*Exercise aim*. Going down the data below, set down exactly the line with "This screenshot has height=840, width=1407." and each line after it through the line with "Task: Click the red"; no other lines.

*Extracted records*.
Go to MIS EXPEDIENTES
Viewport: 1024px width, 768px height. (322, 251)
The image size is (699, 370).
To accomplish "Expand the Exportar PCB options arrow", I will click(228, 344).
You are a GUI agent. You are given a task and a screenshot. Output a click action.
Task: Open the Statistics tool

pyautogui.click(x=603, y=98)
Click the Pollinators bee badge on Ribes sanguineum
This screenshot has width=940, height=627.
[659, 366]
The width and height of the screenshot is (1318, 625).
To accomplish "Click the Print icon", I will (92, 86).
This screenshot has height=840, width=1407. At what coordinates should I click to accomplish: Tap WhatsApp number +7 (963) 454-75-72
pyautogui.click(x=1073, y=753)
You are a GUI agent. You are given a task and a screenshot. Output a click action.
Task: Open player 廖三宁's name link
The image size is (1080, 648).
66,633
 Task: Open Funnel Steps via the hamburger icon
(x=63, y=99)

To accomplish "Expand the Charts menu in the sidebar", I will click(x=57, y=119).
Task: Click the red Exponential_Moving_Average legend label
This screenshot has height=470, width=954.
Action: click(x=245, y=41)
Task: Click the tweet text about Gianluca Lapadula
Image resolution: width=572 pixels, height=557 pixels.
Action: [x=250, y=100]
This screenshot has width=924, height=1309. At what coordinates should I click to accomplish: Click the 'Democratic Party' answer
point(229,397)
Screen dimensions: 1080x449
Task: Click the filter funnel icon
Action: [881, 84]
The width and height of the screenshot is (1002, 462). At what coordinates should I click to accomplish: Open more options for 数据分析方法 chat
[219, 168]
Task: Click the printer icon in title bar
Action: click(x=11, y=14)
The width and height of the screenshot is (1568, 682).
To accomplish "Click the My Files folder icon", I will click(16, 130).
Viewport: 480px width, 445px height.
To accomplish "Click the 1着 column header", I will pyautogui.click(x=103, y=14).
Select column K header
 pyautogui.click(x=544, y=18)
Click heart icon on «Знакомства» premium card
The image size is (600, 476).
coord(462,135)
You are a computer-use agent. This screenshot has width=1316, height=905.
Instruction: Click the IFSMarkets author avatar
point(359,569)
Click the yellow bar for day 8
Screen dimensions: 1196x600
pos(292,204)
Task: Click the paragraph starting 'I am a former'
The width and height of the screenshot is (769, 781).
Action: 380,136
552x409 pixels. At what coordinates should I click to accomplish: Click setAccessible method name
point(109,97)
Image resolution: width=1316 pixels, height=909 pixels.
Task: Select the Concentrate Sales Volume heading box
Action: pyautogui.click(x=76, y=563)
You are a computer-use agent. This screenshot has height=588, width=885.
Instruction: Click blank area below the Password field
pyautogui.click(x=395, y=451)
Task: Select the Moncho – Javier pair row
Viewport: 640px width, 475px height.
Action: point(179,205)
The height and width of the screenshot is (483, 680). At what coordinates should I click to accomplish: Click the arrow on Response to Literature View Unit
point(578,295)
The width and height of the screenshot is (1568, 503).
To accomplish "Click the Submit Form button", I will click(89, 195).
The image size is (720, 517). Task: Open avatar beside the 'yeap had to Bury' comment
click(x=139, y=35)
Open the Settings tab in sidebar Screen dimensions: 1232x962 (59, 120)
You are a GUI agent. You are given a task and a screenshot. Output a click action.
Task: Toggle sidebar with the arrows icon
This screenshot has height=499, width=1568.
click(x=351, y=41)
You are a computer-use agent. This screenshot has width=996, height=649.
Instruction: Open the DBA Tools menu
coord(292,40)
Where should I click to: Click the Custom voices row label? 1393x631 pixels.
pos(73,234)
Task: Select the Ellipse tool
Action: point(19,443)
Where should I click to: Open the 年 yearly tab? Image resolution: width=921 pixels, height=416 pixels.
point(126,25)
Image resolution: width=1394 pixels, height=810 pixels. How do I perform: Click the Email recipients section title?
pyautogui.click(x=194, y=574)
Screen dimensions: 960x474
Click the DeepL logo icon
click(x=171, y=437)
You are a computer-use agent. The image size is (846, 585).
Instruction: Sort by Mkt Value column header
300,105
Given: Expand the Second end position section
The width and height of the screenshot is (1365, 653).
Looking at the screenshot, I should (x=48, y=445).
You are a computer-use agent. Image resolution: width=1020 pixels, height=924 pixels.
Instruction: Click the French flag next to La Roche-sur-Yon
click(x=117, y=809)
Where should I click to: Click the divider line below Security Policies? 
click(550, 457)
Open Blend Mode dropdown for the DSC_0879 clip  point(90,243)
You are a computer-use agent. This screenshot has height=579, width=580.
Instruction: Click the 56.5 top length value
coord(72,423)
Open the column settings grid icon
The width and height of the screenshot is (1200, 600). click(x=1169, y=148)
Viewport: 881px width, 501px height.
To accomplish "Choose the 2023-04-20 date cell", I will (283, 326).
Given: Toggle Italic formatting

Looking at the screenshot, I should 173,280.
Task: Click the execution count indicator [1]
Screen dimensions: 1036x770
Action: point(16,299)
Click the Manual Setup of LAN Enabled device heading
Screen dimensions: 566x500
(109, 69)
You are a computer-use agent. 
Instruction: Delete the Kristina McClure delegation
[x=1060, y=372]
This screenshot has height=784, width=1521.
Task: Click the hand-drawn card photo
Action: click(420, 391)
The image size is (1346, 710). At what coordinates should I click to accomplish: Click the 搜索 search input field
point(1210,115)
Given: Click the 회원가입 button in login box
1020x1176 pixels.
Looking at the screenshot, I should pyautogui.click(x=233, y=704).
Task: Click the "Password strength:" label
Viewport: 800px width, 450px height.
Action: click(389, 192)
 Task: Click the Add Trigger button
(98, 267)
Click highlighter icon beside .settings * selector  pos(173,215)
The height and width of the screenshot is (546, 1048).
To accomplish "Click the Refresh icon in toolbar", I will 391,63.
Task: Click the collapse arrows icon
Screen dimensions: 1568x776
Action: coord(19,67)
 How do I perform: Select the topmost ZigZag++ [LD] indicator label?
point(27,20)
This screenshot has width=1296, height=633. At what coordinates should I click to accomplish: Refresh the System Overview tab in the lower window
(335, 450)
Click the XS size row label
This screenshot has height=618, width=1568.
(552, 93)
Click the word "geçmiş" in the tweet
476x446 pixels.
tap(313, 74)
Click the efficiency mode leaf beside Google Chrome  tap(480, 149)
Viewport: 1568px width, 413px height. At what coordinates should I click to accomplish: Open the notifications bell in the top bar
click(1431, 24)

*Task output*.
This screenshot has height=840, width=1407. At what coordinates should I click to accomplish: Tap WhatsApp number +7 (963) 454-75-72
pyautogui.click(x=1073, y=753)
You are a GUI agent. You are given a task and a screenshot. Output a click action.
Task: Open player 廖三宁's name link
The image size is (1080, 648).
66,633
 Task: Open Funnel Steps via the hamburger icon
(x=63, y=99)

To accomplish "Expand the Charts menu in the sidebar", I will click(x=57, y=119).
Task: Click the red Exponential_Moving_Average legend label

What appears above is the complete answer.